Records for the exercise:
= = =

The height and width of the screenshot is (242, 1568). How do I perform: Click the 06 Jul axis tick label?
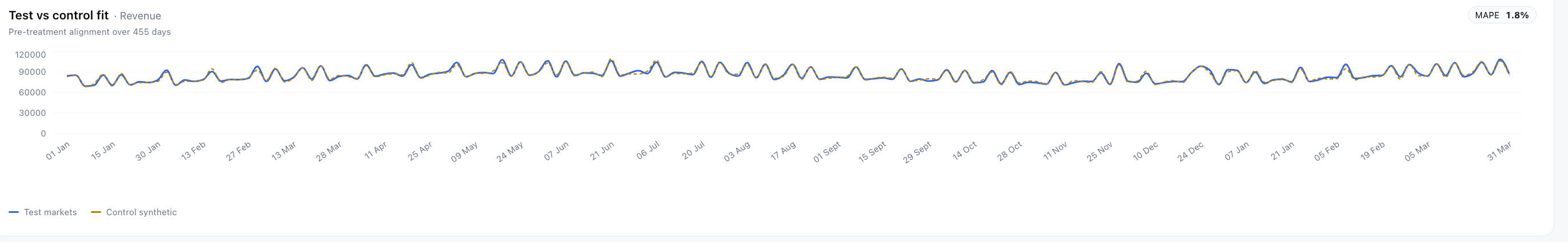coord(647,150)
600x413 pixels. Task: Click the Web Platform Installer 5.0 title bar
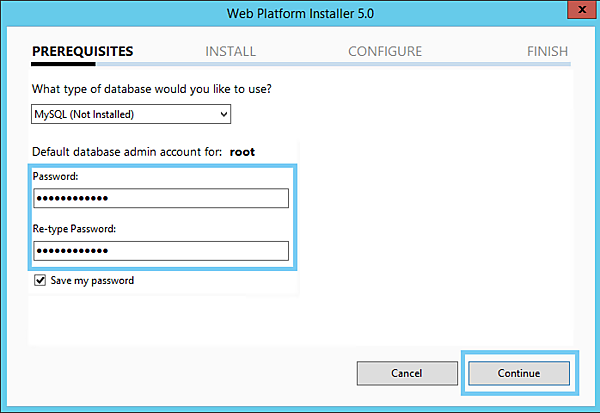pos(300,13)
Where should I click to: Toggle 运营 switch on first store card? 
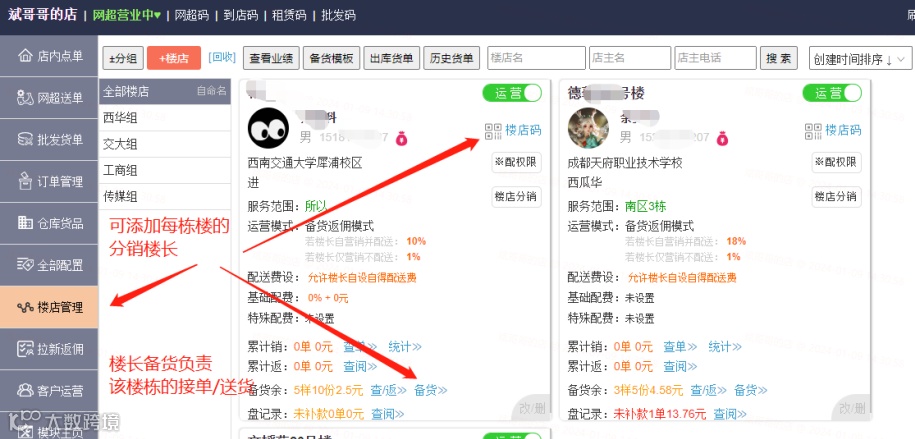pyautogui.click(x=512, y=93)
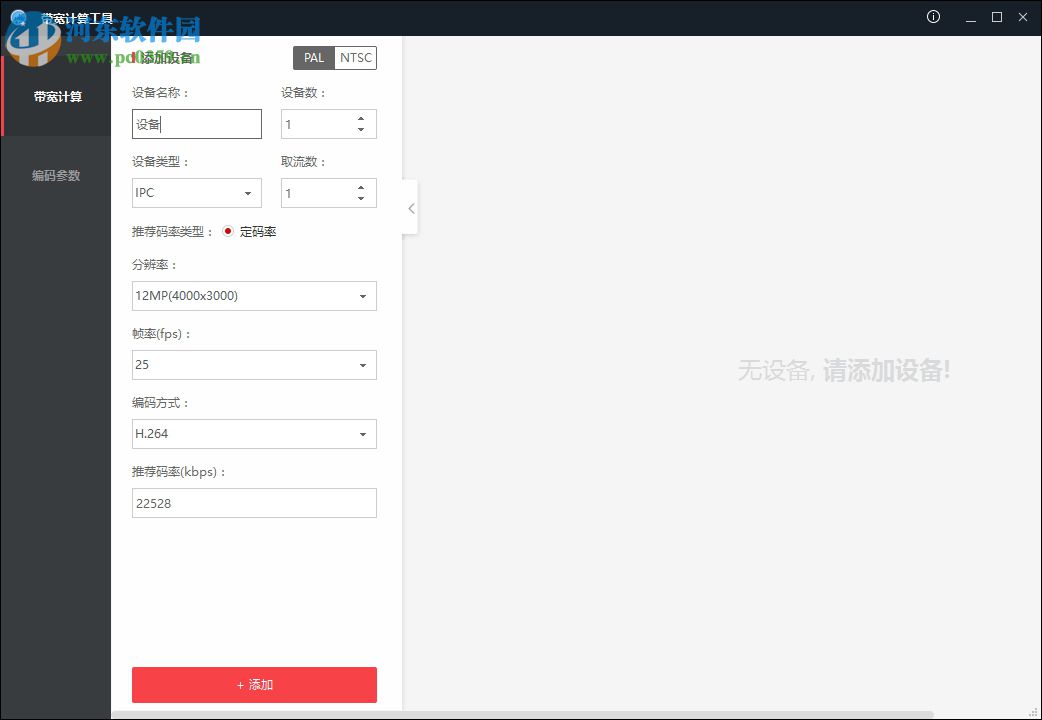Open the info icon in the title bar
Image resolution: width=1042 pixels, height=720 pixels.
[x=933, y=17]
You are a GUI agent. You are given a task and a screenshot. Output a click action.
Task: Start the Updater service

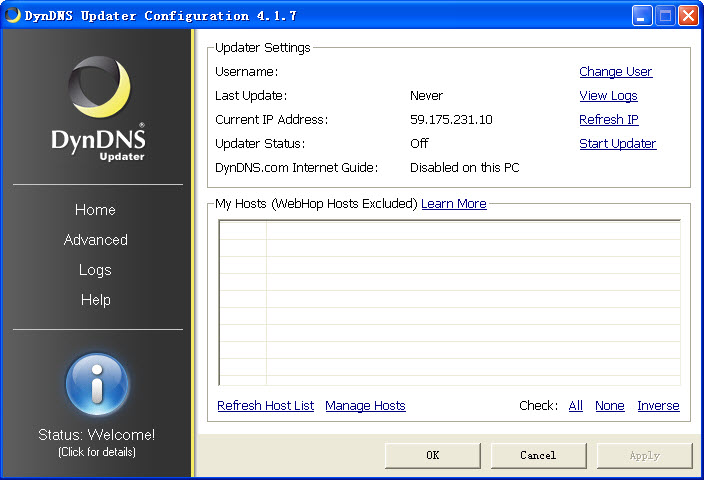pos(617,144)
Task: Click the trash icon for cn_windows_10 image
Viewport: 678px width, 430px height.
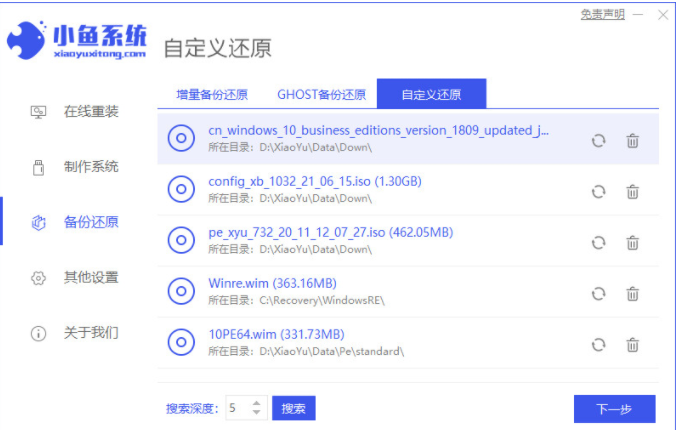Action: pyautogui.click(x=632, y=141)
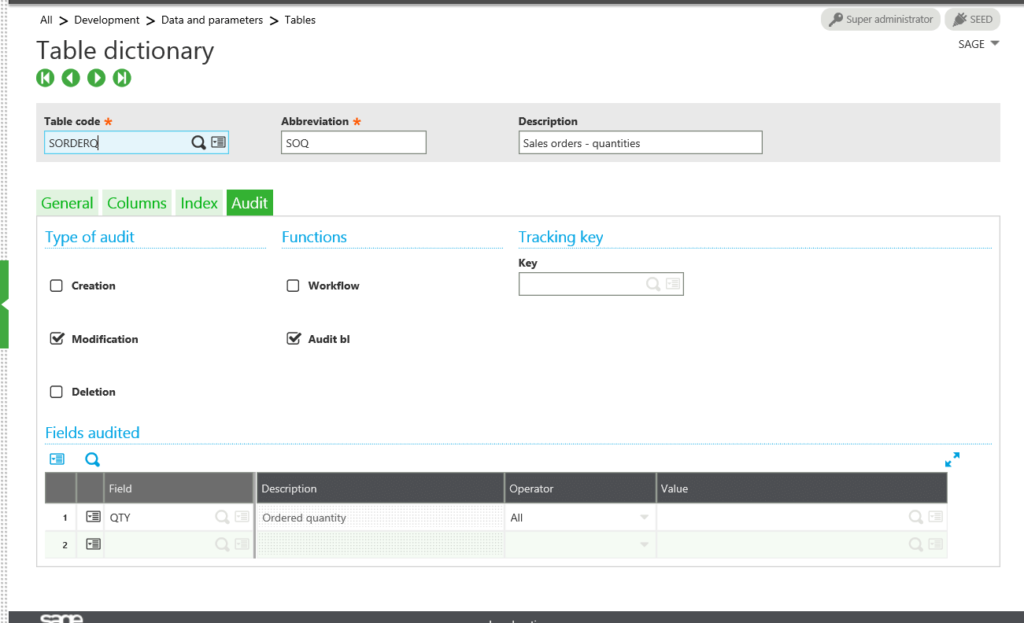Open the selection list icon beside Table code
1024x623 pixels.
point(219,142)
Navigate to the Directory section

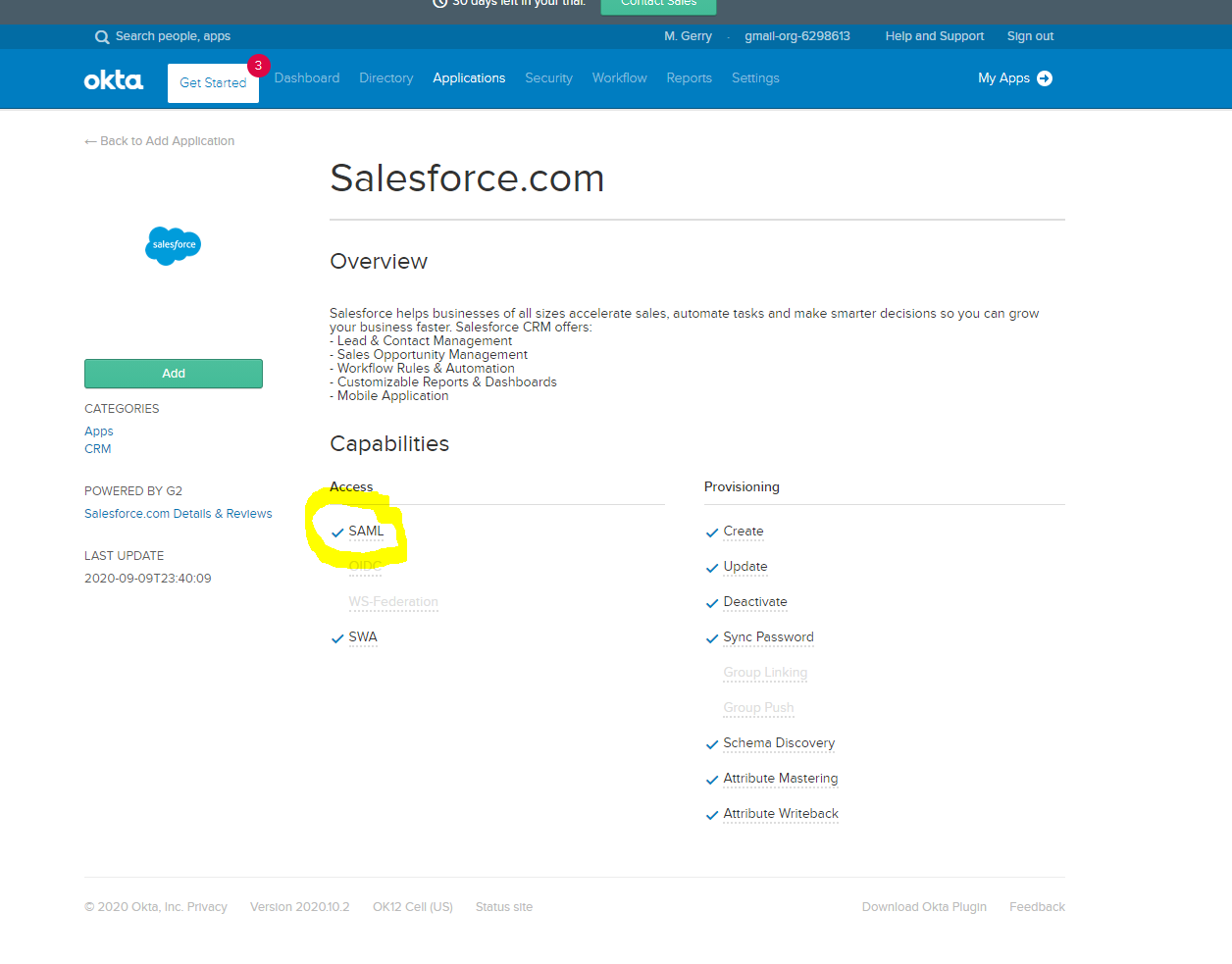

= = =

Output every entry verbatim. Pictures do not belong in the copy.

The height and width of the screenshot is (242, 1568). How do I perform: Click the 06 Jul axis tick label?
coord(647,150)
600x413 pixels. Task: Click the Web Platform Installer 5.0 title bar
pos(300,13)
Where should I click to: Toggle 运营 switch on first store card? 
pyautogui.click(x=512, y=93)
Open the info icon in the title bar
Image resolution: width=1042 pixels, height=720 pixels.
[x=933, y=17]
You are a GUI agent. You are given a task and a screenshot. Output a click action.
Task: Start the Updater service

pos(617,144)
Task: Click the trash icon for cn_windows_10 image
Viewport: 678px width, 430px height.
Action: pyautogui.click(x=632, y=141)
Open the selection list icon beside Table code
1024x623 pixels.
point(219,142)
Navigate to the Directory section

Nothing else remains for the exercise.